No reproduction could do justice to the work of Raqib Shaw, the Peckham-based Indian artist showing at the White Cube in Bermondsey in London from next week. If you can manage it, you really should get down to the gallery and behold his pictures – some are 20sq ft in size – in all their shimmering majesty. Technically clever, beautifully – sometimes intricately – executed, and all based on works in the National Gallery, they’re the Renaissance on acid. If you talked art-speak, you could even say they addressed contemporary issues around identity, exile, multiculturalism and the two-way dialogue at its heart.

A former St Martin's student – at a time when nobody hip was painting with any proficiency, and to do so was sneered at – Shaw takes the architecture from the cinquecento’s best-proportioned paintings and introduces into it his own subconscious. He replaces the figures with those from his imagination. The result: the eternal and actual, the known and unknown meet in a dazzling display.

Vincenzo Catena, Saint Jerome in his Study, probably about 1510
Vincenzo Catena, Saint Jerome in his Study, probably about 1510 (The National Gallery, London)

Look at his take on Catena’s St Jerome in his Study, the centrepiece of this show. There’s a blue-skinned Krishna-self-portrait sitting in the place of the monk, with a Kashmiri lake and hill-village visible beyond. But now the spartan space is filled with fruit and flowers and carpets; the plain desk has become an elaborate lattice of bones; there’s a casket of skeletons, a sleeping leopard, some quails – and Shaw’s little dogs, one sitting on his lap.

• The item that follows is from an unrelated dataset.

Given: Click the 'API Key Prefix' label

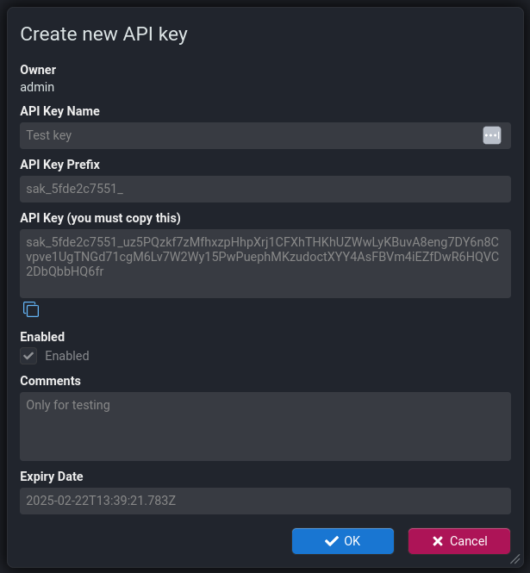Looking at the screenshot, I should tap(60, 165).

Or look at the columns and arches borrowed from Venusti’s The Purification of the Temple. Instead of framing Christ and the money-changers, they are now like a Las Vegas show set, where Shiva and her creatures dance through the palette of a Grateful Dead album sleeve. Or the crumbling stable walls from Gossaert’s The Adoration of the Kings, transplanted to the Kashmiri mountain where Shaw grew up, with the artist centre-stage in a kimono, nursing his Jack Russell while hyena-headed Magi pay homage and green parakeets swoop overhead. They say that artists such as Tracey Emin are autobiographical. Compared with this guy, they’re drawing with crayons on mirrors.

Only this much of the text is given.